● Passage shown
(begin)
Stirling Ridge Walk
Stirling Range National Park
Bluff Knoll Rd
24km (One Way)
Directions - As a one-way walk you will need to organise pick-up or drop off at the Ellen Peak end (it's private property so no parking is allowed) but you can park at the Bluff Knoll car park (please notify the ranger). For more info check out the Stirling Ridge FB Group.
The Hike - This is a re-telling of the hike some two and a half years after it happened so forgive me if the details are a little foggy. The reason I am only just getting around to writing this is because I thought it wouldn't be long until I returned to complete the whole thing. Unfortunately two series of bushfires have wreaked havoc on the Stirling Range National Park and the series of peaks that makes up the Stirling Ridge Walk have been severely burnt. The most recent ones in 2019/2020 were the worst and it will be a year or two before the area will look remotely recovered. That won't stop people doing this off-track hike but given the sensitive nature of the alpine vegetation up there, I recommend showing respect to the area and visiting a different area like Fitzgerald River, the Bibbulmun Track or one of the other day hikes in the Stirling Range. Right now the plan is to return in late 2021 or early 2022 and this page will get an overhaul.
(end)
● Given information
(begin)
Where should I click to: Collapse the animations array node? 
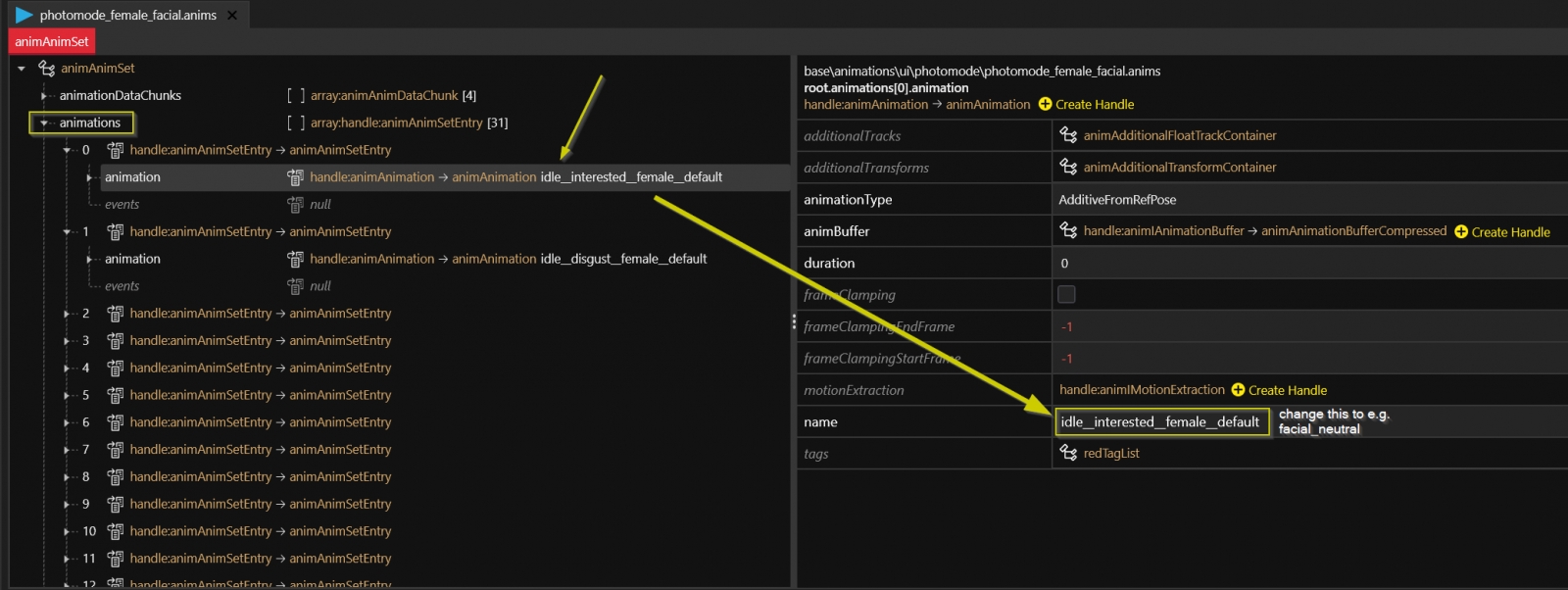click(44, 123)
(end)
● Task requirements
Where does the Stirling Ridge Walk page say hikers can park?

● Answer to the problem
At the Bluff Knoll car park, after notifying the ranger.